On peut le voir comme un rite de passage pour devenir une bonne belle-fille ; par exemple, avant d’aller au travail, elle doit se lever tôt pour préparer la table d’anniversaire de sa belle-mère alors que son mari et sa belle-sœur ne s’en occupent pas (en Corée ce n’est pas un petit-déjeuner qu’on prend le matin, mais plutôt un vrai repas, notamment pour l’anniversaire.)
Dans un autre épisode, lors de son départ de voyage d’affaires, elle se sentait mal à cause de sa belle-mère qui s’inquiétait pour son mari. La belle-mère croyait que son fils se nourrirait mal durant l’absence de sa belle-fille.

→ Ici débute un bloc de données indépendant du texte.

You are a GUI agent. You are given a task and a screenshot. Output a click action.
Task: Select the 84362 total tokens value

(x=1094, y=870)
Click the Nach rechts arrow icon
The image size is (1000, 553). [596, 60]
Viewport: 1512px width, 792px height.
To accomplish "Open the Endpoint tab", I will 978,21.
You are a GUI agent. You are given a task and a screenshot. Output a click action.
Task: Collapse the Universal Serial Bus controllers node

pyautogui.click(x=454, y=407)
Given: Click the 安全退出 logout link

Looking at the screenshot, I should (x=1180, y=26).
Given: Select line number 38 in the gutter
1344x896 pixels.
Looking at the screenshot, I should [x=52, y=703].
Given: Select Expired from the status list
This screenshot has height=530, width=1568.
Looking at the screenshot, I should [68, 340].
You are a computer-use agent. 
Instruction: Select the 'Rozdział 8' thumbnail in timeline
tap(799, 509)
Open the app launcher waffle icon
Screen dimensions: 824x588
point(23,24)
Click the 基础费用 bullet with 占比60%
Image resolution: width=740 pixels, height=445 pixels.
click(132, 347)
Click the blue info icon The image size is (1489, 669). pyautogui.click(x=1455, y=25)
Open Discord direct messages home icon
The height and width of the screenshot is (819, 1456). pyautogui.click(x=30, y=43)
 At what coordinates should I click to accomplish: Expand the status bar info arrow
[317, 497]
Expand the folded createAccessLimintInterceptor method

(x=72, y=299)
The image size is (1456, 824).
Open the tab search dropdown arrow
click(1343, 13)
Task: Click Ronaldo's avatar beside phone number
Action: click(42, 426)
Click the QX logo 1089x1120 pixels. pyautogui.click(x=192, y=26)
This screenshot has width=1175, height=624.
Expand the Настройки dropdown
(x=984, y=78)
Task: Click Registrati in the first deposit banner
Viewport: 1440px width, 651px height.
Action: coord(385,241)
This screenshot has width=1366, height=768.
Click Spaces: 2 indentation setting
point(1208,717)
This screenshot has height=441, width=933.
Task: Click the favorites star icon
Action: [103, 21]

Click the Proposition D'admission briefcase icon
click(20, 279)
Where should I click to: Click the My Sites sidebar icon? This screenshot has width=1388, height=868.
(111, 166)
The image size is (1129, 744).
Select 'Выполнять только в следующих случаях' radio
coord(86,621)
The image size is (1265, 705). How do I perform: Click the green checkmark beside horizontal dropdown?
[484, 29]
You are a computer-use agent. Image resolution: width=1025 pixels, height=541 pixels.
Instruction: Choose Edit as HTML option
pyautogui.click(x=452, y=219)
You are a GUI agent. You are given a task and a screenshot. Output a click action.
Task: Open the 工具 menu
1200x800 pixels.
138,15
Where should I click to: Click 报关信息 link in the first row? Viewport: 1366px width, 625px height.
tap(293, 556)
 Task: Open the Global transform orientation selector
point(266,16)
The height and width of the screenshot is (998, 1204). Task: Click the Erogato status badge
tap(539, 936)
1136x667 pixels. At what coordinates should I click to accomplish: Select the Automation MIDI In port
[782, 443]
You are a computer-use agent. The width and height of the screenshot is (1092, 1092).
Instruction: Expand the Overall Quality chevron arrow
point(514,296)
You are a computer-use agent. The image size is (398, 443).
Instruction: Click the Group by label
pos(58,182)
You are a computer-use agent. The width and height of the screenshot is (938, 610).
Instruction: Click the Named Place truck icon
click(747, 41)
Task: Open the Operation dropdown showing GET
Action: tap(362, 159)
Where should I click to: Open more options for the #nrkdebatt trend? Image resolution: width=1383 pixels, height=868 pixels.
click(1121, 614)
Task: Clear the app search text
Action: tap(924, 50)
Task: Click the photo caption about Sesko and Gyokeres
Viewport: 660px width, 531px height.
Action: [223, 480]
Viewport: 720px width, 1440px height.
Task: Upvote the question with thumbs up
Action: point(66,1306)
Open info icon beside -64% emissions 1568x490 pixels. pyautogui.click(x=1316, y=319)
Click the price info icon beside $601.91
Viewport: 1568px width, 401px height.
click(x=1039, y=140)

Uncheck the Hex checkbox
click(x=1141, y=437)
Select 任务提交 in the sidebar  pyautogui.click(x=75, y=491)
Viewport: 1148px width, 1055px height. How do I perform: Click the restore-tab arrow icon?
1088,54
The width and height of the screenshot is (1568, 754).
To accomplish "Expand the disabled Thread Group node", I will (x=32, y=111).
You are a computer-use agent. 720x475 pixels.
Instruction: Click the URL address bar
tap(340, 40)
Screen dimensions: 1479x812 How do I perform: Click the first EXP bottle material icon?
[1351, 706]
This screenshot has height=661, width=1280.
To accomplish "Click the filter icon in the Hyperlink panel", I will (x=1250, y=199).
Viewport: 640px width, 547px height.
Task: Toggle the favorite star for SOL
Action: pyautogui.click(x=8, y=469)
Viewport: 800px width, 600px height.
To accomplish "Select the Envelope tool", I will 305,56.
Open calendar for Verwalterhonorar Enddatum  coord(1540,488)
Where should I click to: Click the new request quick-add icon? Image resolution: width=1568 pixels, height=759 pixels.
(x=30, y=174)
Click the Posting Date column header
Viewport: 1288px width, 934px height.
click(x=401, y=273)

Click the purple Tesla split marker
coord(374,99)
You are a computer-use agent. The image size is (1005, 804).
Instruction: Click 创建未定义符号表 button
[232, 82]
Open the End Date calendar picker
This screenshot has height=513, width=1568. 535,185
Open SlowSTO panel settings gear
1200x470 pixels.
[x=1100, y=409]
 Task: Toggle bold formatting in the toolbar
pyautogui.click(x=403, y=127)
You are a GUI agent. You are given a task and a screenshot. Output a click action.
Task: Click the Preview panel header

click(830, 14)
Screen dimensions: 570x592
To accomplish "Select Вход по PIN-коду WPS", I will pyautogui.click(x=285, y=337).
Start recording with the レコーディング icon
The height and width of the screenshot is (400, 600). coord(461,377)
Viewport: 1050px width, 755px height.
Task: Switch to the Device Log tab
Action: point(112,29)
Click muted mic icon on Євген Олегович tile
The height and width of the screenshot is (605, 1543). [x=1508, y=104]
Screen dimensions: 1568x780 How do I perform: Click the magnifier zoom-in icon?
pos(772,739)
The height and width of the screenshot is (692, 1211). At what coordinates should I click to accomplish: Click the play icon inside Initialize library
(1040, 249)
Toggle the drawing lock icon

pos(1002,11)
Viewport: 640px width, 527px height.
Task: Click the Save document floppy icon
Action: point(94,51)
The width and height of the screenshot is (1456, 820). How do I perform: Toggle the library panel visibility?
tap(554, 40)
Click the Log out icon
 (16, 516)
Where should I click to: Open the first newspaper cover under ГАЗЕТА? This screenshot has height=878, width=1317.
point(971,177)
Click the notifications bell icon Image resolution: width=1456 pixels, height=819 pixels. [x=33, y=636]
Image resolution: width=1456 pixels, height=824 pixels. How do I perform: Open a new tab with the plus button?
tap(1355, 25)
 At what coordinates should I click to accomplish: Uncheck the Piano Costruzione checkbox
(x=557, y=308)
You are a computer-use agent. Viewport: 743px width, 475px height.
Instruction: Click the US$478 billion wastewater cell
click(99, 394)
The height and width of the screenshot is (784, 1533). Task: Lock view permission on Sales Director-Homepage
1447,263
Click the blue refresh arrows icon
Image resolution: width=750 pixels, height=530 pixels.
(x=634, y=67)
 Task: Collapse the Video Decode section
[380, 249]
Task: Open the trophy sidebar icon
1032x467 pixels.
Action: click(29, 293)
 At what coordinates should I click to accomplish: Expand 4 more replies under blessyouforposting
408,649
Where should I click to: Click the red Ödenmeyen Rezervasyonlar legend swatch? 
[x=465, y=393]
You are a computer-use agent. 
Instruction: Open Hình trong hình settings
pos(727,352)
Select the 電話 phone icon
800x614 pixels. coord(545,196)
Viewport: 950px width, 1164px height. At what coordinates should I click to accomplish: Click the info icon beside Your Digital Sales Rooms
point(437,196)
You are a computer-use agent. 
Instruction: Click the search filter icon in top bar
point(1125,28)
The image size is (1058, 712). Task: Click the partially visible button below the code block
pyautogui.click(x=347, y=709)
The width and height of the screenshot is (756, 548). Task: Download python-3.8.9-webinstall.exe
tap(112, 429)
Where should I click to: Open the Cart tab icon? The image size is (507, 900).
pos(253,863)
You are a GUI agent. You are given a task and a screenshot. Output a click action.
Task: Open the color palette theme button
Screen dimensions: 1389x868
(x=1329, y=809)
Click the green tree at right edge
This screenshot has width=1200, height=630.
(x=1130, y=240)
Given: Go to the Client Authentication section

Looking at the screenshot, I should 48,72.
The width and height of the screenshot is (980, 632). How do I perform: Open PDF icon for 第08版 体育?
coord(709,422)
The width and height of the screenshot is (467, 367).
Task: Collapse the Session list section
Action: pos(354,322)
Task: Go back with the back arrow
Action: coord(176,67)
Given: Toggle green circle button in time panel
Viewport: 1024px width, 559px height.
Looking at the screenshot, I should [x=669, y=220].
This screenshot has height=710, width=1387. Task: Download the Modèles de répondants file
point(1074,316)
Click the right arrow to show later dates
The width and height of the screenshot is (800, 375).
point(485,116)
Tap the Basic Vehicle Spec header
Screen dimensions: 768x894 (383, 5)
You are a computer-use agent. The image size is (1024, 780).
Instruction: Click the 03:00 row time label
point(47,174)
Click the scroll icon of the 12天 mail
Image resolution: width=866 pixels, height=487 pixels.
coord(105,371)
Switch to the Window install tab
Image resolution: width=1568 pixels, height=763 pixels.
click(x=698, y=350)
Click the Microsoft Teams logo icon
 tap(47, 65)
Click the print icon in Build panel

Dans la société coréenne, le rôle des femmes se retrouve souvent à être les mêmes en raison des valeurs traditionnelles confucianistes toujours très présentes. Les rôles qu’elles peuvent se retrouver à occuper y correspondent et peuvent être de s’occuper de leurs maris et des beaux-parents.
Le webtoon
« Myeoneuragi (며느라기), Ma chère belle-fille »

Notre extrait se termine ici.